Tetlom
Q1,
The cost of gold extraction varies enormously depending on location, transport, ore quality etc, but assuming it's $800 and gold is $1500, it sounds like a great deal, but it obviously isn't because every single gold index on the planet is plumbing new lows, so someone probably knows something you don't.
As far as cenral banksters are concerned, they can be just as dim as the average goldbug becuase most of them have been buying gold at higher prices than now.
Central bankers are not necessarily smart, like Gordon Brown.
The Russians are smart, they've been selling.
Q2. Gold is not and does not behave like a currency, ask the suckers who owned it in 1980, they ended up poverty-stricken.

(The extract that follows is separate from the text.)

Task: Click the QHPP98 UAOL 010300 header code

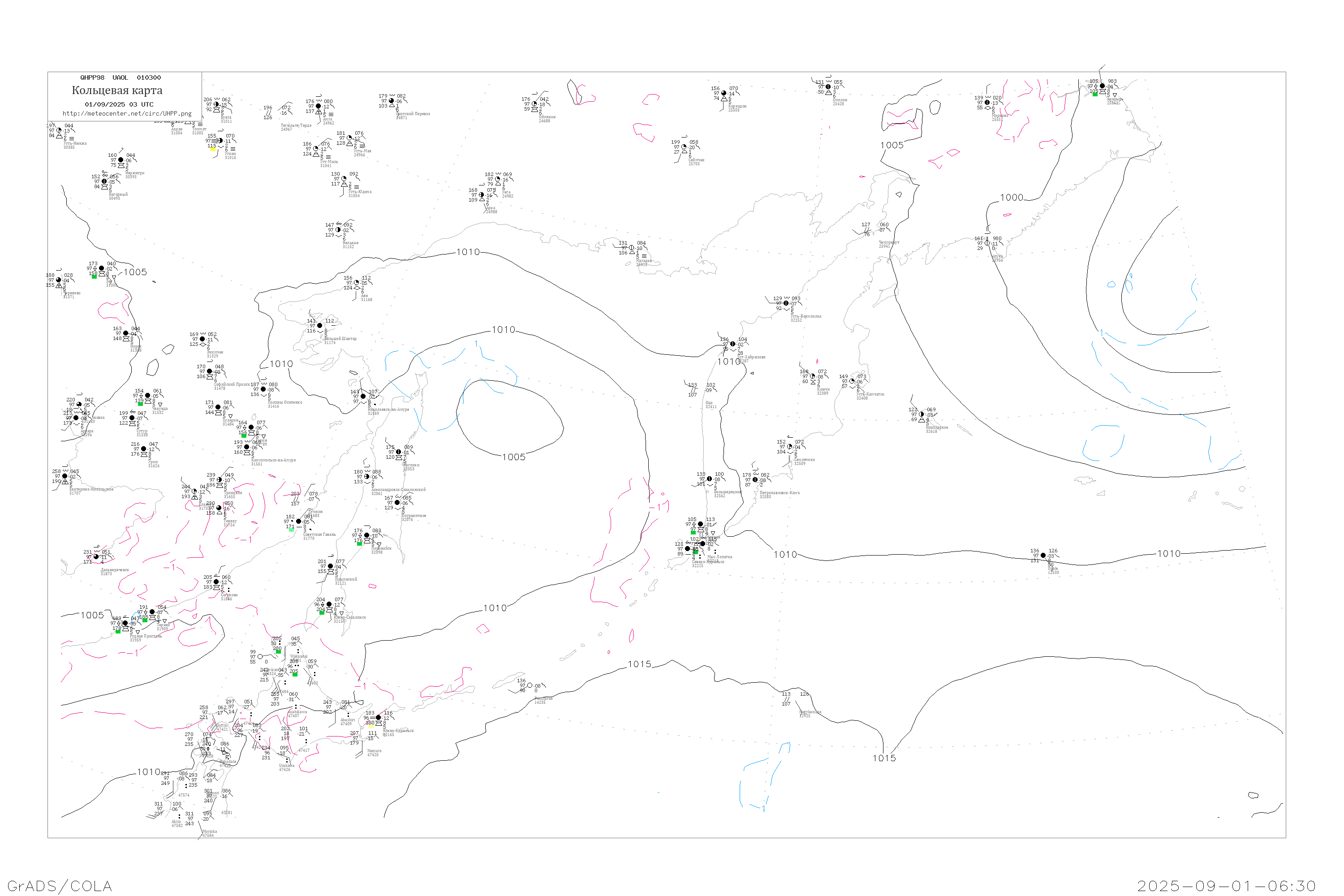Action: tap(121, 78)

It is a commodity, albeit one without a P/E. It has no utility, unless you want to escape from North Korea.
Q3. I have my investments spread around in several different currencies to avoid sovereign risk, i.e. war, foot and mouth disease, terrorist attack, and natural phenomena like earthquakes, so if that's what you mean by 'baggage', yes, but they're entirely unpredictable and I don't own gold to mitigate the risk.
Bonus question.
This question doesn't make sense, which country are you referring to? All countries have different economic criteria, but you've obviously been sucked in by the Jim Sinclair theory that gold can only go higher and that isn't necessarily the case, it depends entirely on the next 'greater fool'. If you want to investigate an economist who debunks the 'gold going to the moon' theory, try eminent economist Noriel Roubini, who thinks the goldbugs are cranks.
Roubini has real qualifications, not a degree from the Jim Sinclair university of goldbug conjecture.
It's take to take anyone seriously that's an obvious failure, Sinclair predicting gold $3000-$5000 in 2011.